[Description of the task] Can you rewrite the lines from the one with "ONLINE (211, 246)" up to and including the one with "might [772, 1168]", swapping "Discussion" for "Debate" and leaving everything else unchanged?
--- START OF Task material ---
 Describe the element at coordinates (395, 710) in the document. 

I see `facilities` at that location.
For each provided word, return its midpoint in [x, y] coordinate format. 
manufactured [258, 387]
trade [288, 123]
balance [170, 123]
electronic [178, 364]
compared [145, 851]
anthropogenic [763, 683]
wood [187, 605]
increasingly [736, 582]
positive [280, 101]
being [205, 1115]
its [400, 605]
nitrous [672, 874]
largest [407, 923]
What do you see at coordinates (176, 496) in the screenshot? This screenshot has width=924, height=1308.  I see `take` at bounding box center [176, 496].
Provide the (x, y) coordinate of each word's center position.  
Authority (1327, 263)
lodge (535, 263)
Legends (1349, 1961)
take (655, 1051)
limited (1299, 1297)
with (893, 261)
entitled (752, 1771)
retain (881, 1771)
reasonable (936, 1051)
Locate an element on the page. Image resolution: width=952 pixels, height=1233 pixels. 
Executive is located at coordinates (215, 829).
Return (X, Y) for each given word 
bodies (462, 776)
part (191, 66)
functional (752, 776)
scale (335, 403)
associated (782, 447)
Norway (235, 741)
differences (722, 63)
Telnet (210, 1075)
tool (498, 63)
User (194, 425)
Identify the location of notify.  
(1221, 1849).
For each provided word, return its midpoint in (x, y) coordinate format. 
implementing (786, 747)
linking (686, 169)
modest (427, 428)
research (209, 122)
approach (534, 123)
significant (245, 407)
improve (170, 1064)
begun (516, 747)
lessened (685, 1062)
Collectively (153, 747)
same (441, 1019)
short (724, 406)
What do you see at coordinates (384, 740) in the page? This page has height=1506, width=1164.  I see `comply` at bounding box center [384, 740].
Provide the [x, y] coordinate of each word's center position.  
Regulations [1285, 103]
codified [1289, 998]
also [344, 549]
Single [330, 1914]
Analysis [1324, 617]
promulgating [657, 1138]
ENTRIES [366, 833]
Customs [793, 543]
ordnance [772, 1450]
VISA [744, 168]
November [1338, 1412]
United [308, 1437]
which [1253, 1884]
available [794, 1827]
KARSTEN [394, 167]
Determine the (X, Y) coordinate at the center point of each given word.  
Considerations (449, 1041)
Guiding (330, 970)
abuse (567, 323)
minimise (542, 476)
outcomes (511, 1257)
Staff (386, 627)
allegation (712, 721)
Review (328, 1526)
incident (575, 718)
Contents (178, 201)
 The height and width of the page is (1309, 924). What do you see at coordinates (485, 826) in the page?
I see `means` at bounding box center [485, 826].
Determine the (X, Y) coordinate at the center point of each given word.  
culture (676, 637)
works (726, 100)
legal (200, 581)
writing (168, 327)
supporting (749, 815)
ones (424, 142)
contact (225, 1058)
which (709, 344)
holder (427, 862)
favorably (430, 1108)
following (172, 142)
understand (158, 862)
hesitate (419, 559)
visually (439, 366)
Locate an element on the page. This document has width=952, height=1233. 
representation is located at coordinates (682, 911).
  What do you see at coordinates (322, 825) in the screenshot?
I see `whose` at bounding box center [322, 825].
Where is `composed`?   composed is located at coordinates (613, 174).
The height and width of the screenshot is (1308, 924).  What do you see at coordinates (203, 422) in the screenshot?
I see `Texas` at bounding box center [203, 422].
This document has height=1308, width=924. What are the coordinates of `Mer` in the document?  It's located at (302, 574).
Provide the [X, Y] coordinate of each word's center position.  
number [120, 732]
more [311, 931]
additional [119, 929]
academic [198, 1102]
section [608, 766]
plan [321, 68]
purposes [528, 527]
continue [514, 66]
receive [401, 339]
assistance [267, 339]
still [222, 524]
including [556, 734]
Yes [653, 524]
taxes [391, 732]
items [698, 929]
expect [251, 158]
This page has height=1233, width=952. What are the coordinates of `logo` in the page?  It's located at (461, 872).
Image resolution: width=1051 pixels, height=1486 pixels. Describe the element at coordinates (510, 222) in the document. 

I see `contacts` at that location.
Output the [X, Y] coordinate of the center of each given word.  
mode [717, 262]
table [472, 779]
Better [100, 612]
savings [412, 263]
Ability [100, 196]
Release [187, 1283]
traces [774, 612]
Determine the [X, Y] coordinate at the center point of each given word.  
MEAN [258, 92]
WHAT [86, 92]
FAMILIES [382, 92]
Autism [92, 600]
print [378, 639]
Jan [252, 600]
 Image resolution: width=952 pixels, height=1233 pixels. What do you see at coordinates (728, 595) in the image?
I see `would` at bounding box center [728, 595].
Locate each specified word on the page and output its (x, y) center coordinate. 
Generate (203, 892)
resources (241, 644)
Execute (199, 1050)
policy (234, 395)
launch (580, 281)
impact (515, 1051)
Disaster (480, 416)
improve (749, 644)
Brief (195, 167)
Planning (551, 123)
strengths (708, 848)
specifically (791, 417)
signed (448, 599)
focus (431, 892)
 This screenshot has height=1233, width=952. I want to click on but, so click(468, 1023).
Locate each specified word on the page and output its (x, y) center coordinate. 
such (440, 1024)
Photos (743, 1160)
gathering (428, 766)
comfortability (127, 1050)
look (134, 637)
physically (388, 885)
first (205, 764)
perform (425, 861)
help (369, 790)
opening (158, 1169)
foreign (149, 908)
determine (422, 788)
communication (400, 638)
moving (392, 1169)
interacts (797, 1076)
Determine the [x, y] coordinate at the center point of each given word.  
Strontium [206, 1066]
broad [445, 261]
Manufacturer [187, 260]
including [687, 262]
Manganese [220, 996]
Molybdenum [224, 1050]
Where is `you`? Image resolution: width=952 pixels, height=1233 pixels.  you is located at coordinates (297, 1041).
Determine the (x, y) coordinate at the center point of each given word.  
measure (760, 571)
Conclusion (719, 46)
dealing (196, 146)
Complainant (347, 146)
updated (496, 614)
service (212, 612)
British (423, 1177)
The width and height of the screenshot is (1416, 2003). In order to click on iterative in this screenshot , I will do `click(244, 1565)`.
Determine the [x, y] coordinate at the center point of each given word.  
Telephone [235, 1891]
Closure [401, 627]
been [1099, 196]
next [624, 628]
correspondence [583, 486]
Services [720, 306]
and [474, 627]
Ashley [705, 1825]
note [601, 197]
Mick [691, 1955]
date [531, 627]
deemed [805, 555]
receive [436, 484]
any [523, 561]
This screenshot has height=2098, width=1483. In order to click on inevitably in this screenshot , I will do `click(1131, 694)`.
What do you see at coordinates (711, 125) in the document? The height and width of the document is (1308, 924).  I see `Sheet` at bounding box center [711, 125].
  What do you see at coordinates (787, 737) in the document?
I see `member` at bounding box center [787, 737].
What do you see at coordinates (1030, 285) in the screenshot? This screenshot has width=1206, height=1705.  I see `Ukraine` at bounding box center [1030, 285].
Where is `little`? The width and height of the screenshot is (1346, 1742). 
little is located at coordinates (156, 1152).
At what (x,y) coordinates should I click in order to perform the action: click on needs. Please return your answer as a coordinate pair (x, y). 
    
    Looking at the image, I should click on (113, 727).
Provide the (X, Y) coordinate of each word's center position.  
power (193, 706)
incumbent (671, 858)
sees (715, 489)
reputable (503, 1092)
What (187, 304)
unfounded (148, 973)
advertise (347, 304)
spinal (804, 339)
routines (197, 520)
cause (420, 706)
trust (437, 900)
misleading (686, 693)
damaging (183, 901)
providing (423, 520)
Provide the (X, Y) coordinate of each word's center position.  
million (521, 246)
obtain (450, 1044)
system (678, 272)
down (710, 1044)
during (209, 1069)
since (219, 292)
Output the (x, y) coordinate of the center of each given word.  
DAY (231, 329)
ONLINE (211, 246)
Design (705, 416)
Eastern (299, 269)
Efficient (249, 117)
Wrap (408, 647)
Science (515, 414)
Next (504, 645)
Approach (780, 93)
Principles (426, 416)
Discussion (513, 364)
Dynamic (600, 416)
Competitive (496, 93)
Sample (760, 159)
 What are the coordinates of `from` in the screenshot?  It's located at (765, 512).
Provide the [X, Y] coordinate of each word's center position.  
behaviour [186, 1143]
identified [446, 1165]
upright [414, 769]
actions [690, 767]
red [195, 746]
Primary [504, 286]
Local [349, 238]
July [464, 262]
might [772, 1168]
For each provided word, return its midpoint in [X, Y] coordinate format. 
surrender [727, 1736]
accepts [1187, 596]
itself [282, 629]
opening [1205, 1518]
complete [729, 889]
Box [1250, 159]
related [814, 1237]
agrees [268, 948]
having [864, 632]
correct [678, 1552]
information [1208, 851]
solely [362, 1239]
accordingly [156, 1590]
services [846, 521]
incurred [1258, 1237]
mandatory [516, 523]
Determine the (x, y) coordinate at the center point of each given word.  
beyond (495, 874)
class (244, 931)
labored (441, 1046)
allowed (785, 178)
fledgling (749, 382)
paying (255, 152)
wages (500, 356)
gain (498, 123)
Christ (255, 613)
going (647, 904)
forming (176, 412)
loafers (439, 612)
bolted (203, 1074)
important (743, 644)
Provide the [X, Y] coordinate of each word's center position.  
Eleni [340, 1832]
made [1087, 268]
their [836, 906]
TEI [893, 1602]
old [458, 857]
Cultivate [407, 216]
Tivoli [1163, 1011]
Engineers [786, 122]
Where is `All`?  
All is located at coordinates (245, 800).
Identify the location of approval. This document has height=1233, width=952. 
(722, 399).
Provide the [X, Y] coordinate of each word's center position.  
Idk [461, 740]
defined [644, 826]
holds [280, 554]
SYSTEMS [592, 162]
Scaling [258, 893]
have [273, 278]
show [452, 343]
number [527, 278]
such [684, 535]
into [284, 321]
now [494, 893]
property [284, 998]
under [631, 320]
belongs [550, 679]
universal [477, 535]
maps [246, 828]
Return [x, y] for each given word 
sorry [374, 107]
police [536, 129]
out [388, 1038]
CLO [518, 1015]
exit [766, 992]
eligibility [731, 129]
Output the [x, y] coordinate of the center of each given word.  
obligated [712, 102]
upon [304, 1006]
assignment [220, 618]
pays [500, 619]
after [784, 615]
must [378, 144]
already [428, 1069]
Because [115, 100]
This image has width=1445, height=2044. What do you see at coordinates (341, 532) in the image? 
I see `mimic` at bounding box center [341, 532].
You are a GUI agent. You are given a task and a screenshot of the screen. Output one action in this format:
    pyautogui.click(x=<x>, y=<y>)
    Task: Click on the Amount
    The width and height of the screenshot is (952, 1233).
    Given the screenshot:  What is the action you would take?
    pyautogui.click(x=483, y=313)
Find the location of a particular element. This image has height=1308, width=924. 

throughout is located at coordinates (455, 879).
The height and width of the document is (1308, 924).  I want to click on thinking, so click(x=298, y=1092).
--- END OF Task material ---
[Answer to the exercise]
ONLINE (211, 246)
Design (705, 416)
Eastern (299, 269)
Efficient (249, 117)
Wrap (408, 647)
Science (515, 414)
Next (504, 645)
Approach (780, 93)
Principles (426, 416)
Debate (513, 364)
Dynamic (600, 416)
Competitive (496, 93)
Sample (760, 159)
 What are the coordinates of `from` in the screenshot?  It's located at (765, 512).
Provide the [X, Y] coordinate of each word's center position.  
behaviour [186, 1143]
identified [446, 1165]
upright [414, 769]
actions [690, 767]
red [195, 746]
Primary [504, 286]
Local [349, 238]
July [464, 262]
might [772, 1168]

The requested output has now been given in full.